Kaiyao Ke created TIKA-4254:
-------------------------------
Summary: The test `TestMimeTypes#testJavaRegex` is not idempotent,
as it passes in the first run and fails in repeated runs in the same
environment.
Key: TIKA-4254
URL: https://issues.apache.org/jira/browse/TIKA-4254
Project: Tika
Issue Type: Bug
Reporter: Kaiyao Ke
### Brief Description of the Bug
The test `TestMimeTypes#testJavaRegex` is non-idempotent, as it passes in the
first run but fails in the second run in the same environment.

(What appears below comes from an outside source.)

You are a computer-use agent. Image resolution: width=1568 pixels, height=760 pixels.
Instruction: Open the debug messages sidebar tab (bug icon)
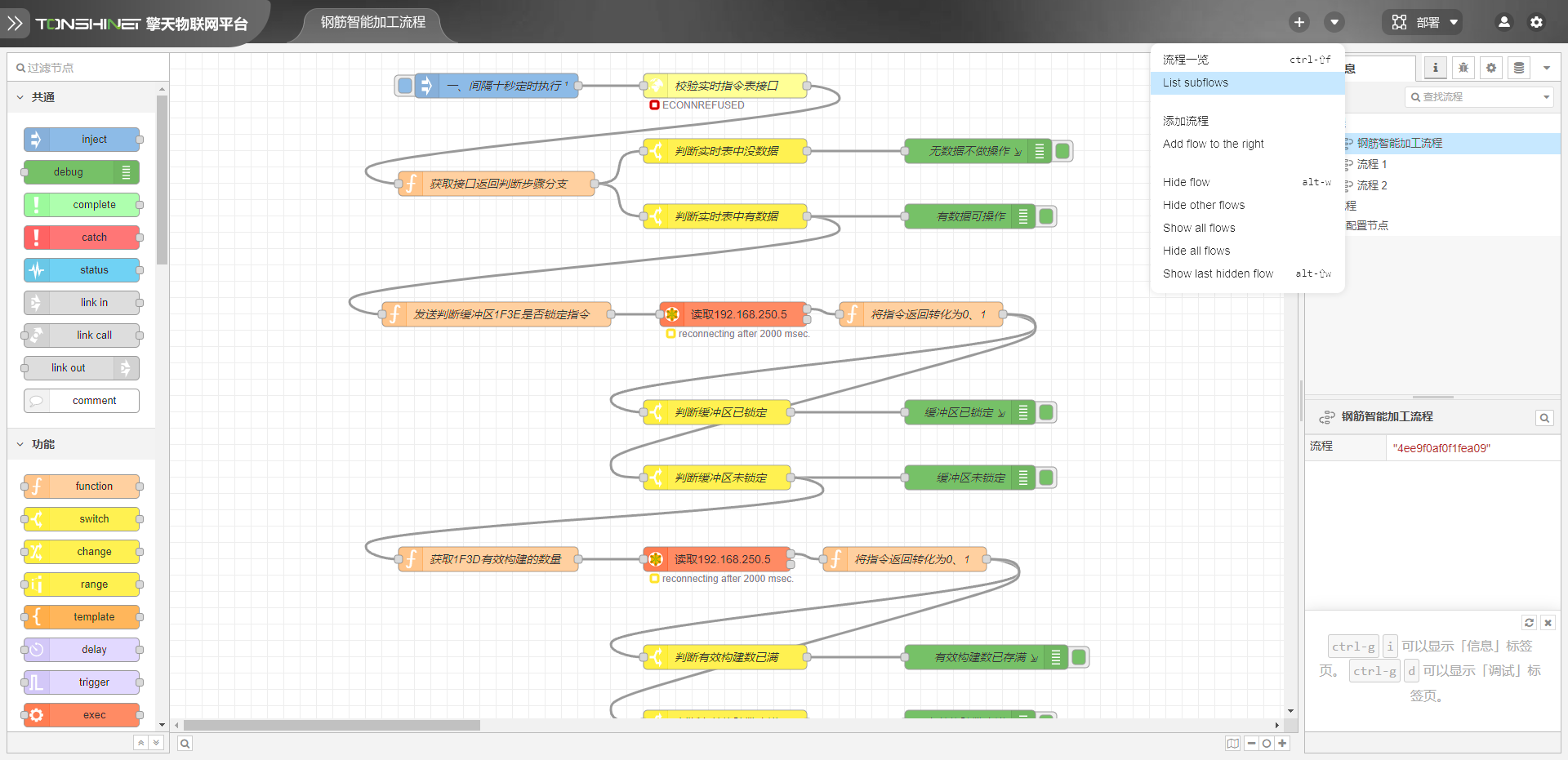pos(1463,68)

The source of
the problem is that each test execution initializes a new media type
(`MimeType`) instance `testType` (same problem for `testType2`), and all media
types across different test executions attempt to use the same name pattern
`"rtg_sst_grb_0\\.5\\.\\d{8}"`. Therefore, in the second execution of the test,
the line `this.repo.addPattern(testType, pattern, true);` will throw an error,
since the name pattern is already used by the `testType` instance initiated
from the first test execution. Specifically, in the second run, the `addGlob()`
method of the `Pattern` class will assert conflict patterns and throw
a`MimeTypeException`(line 123 in `Patterns.java`).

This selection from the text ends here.